● Provided records:
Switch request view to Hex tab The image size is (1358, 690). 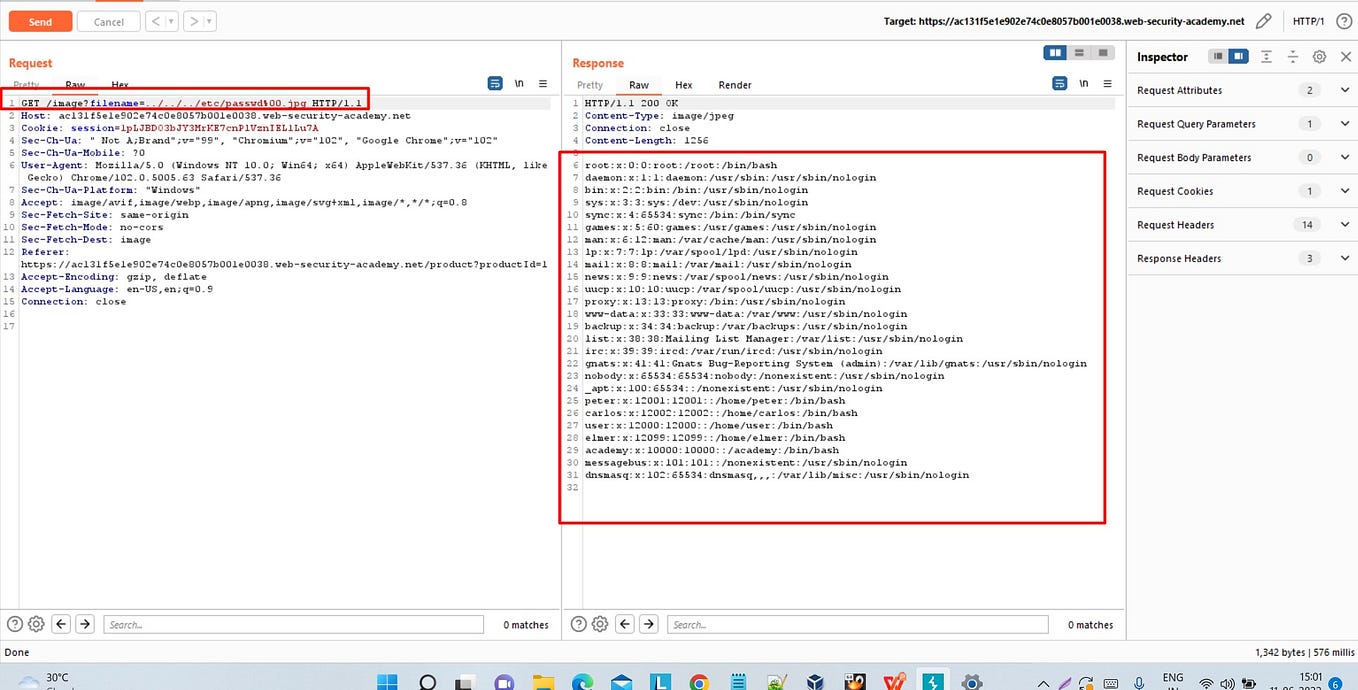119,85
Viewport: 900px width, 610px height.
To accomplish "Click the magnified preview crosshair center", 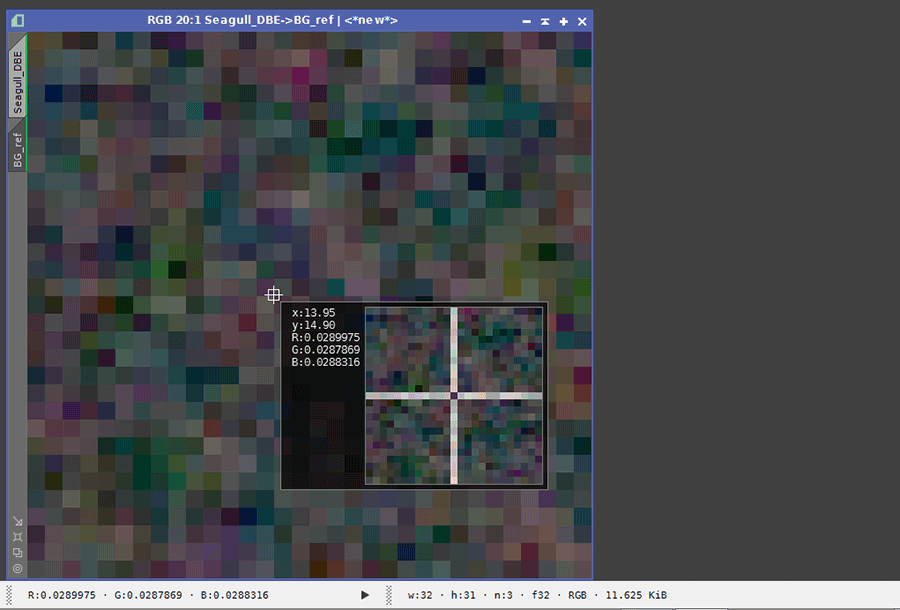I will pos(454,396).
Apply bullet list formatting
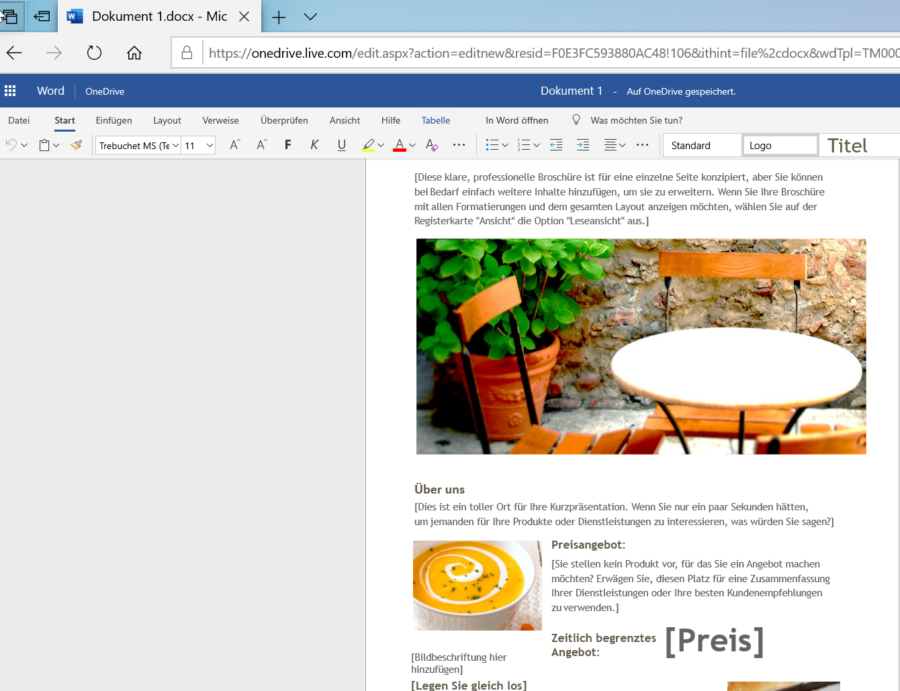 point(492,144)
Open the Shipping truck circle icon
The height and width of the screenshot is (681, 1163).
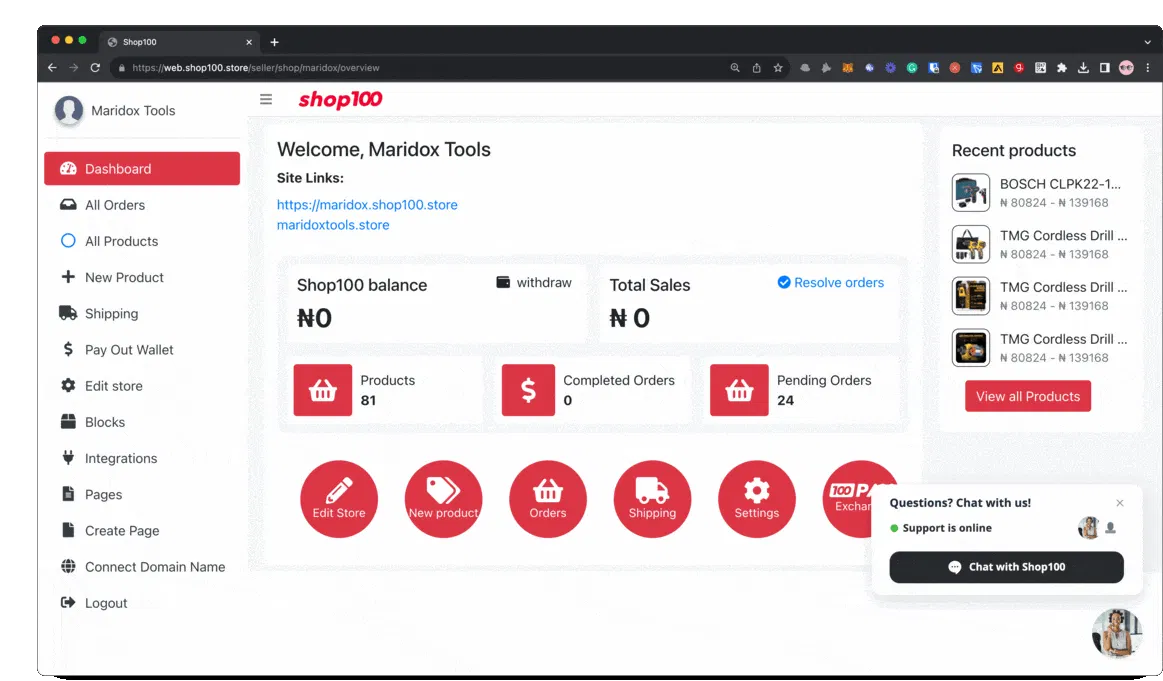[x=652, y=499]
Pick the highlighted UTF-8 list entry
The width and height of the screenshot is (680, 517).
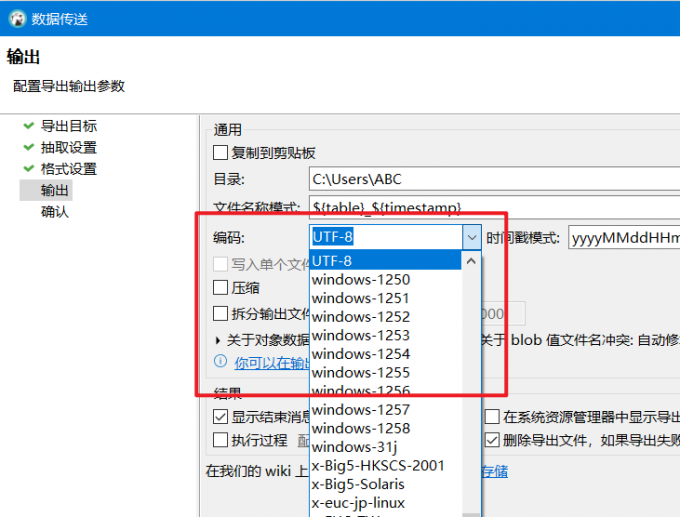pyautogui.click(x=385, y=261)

● What this task involves: Say again, word for word, every line from the one with "Apply bullet list formatting" through the last line of the data above, minus the pictures.

● Answer box:
Apply bullet list formatting
 point(492,144)
Open the Shipping truck circle icon
The height and width of the screenshot is (681, 1163).
[x=652, y=499]
Pick the highlighted UTF-8 list entry
The width and height of the screenshot is (680, 517).
pyautogui.click(x=385, y=261)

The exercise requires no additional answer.